TEXTE FOURNI:
....

Ah, je les entends déjà les médias qui vont claironner dès demain que l'année fut exceptionnelle, l'affluence nombreuse, que le salon du livre de Paris a encore été un succès, et patati et patata !
Comme tu le sais, ta Tata tenait un stand au salon du livre de Paris : le stand pipi. C'est dire si c'est un des plus fréquentés, sinon le plus couru du salon et c'est ainsi que je suis sans doute généralement chaque année un des rares postes des plus bénéficiaires de l'industrie éditoriale. Un stand où tous les auteurs, les éditeurs, les agents, les lecteurs passent... Un stand où tout se joue... Tiens : où crois-tu que sont négociés les transferts d'auteurs ? Comment ça s'est passé, hein le passage de Chattam de chez l'un à l'autre, en toute discrétion des allées arpentés par les espions concurrents ? Ah, si je racontais tout ! Tel auteur qui rédige vite fait un synopsis sur une feuille que lui prête ta Tata car il vient de croiser un ponte de l'édition, tel autre qui force la porte d'un éditeur en pleine occupation... Si on a tant de bons polars en France, hé bien, crois-moi le stand de ta Tata n'y est pas pour rien.
Mais revenons à ce qui me turlupine : juge-toi même sur cette photographie prise lundi en début d'a-m, à une heure, normalement d'affluence de cette journée "pros"... : pas un chat. Juste une copine écrivain passée déposer des exemplaires de son manuscrit dans les cabines dans l'espoir que là, au moins, il sera lu. Oui, tu peux le dire : ça fait peur. J'ai fait à peine une poignée de piécettes jaunes (au prix du stand, merci!) et en plus, le comble : il y en a même un qui m'a piqué ma petite soucoupe.
Que se passe-t-il bon sang dans ce pays depuis quelques mois ? Oui, les Français lisent moins, oui, ils sont 30% à ne jamais ouvrir un livre... mais bon sang : ils continuent tout de même d'aller aux toilettes ! Normalement, c'était un marché captif. Et il y aura toujours des livres, des auteurs pour en pisser et des lecteurs contraints par leur métabolisme !
Est-ce dû vraiment à la crise ? Je ne sais que penser. Tout le monde est tétanisé, repousse les projets, ralentit la cadence des publications... Mais c'est à ce point aussi qu'ils se retiennent aussi de pisser ? Je ne comprends pas. Combien de temps vont-ils tenir ? Si l'urée passe dans le sang, ça crée des hallucinations : comme si dans le milieu il y en avait pas déjà assez à prendre leur vessie pour une lanterne !

....

ENREGISTREMENTS:
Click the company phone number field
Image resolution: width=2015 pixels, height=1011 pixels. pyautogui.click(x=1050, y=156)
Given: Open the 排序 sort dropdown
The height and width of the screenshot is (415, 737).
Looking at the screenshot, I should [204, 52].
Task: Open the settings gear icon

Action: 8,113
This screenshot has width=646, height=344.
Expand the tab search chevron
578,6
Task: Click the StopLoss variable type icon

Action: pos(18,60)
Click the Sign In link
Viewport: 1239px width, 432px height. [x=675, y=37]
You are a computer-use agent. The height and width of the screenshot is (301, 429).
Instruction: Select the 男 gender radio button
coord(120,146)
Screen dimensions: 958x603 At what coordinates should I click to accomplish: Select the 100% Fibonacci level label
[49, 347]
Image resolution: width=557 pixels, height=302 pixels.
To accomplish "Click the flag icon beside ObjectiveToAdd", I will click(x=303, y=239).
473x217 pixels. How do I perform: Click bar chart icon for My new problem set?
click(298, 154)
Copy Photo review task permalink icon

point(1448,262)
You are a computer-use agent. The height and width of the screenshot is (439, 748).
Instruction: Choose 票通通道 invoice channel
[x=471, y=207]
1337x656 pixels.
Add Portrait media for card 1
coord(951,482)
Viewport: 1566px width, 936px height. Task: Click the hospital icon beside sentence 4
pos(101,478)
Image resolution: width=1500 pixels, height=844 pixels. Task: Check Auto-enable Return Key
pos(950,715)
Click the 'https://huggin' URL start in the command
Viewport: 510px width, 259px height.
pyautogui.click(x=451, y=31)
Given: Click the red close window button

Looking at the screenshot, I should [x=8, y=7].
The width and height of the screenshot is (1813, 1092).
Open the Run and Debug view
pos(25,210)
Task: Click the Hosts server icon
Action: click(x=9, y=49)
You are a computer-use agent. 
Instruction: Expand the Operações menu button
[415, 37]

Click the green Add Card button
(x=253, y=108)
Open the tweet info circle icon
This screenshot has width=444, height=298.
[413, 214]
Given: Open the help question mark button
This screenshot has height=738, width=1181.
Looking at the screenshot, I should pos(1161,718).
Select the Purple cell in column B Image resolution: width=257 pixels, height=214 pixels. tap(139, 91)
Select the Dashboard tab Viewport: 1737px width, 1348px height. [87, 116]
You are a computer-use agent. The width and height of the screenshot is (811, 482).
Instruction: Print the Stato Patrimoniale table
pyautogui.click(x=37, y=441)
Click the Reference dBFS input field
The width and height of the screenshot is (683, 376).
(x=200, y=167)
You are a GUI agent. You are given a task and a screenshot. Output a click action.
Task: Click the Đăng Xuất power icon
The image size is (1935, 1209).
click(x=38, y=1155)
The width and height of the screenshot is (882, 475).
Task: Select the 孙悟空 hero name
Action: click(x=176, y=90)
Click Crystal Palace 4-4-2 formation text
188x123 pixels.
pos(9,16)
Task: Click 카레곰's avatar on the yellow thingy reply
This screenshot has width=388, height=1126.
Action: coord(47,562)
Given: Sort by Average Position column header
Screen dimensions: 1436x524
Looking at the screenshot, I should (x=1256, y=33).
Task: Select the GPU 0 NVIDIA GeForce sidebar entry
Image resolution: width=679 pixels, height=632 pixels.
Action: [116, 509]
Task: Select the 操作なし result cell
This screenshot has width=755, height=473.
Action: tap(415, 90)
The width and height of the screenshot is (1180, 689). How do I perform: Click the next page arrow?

....

CONSIGNE: Prolongez le texte sur le stand pipi du salon du livre de Paris en reprenant juste après sa dernière phrase.

RÉPONSE:
On est bien barrés... La rétention n'est absolument pas une solution d'avenir. Il y a bien un moment où il faudra dans le business comme ailleurs lâcher les vannes si on veut sortir de cette morosité !
Alors on me dit : "la crise ramène sans doute les gens vers un repli sur soi, des nouvelles pratiques... Peut-être qu'il y a un retour de la miction à domicile". J'en sais rien. J'écoute ce qu'on me dit. J'essaie de me faire une opinion. On me dit aussi : "Plus rien ne sera comme avant, désormais depuis cette crise. Il faut inventer de nouvelles choses, ouvrir de nouveaux marchés. Regarde comme l'édition s'engouffre et fonce dans le numérique. Tiens le dernier Dominique Sylvain est sorti en papier et en e.book en même temps..."
J'entends, j'entends : plus d'intermédiaire, du producteur direct au consommateur, de nouveaux standards, l'évolution, tout ça... Moi je veux bien, mais je ne vois pas trop comment je vais passer l'activité de mon stand en numérique. Je me sens ce soir comme un libraire désappointé, les bras ballants devant ses cartons d'offices toujours plus abondants et invendus.
Investir dans le "e.pipi" ? D'abord je ne vois déjà pas trop comment ça peut se présenter, et puis de toute façon c'est sans doute trop d'argent à investir pour ta Tata : recruter des informaticiens, développer les logiciels, concevoir un terminoir portatif USB... Il me faudrait une levée de fonds. Et le temps que je prenne le virage numérique, si ça se trouve des petits malins dans un garage californien auront déjà développé un "Virtual Peewee 1.0" : le genre de truc génial intégrable à l'Iphone qui va me ratisser d'emblée mon propre projet.
C'est peut-être déjà trop tard.
Je vais disparaître, comme les libraires... Peut-être que le stand pipi au salon du livre, en effet, appartient au passé. Ca va devenir au mieux un truc de nostalgiques, un hobby marginal comme la bibliophilie ou alors une activité de fin de chaîne, telle la bouquinerie. C'est pas très enthousiasmant : je vais avoir que des vieux qui chipotent et mettent un temps fou à lâcher du liquide ou des étudiants fauchés toujours prêts à ergoter sur la taille de leur affaire pour gratter quelques centimes d'euros.
Ca, c'est sûr, les temps changent.
Tu le vois, ta Tata n'a pas le moral. Je me suis dit qu'il me fallait nier la crise, mais franchement, il faut vraiment être d'une détermination redoutable pour ne pas se laisser ébranler.
2 commentaires:
>>Ah, je les entends déjà les médias qui vont claironner dès demain que l'année fut exceptionnelle, l'affluence nombreuse, que le salon du livre de Paris a encore été un succès, et patati et patata !<<
Cela fut claironné au micro à 17 heures dans le salon : affluence en hausse. Je n'en ai pas cru un mot. Ni hier en nocturne, ni cet a près-midi, en mercredi, jour des enfants, il n'y eut du monde dans les allées.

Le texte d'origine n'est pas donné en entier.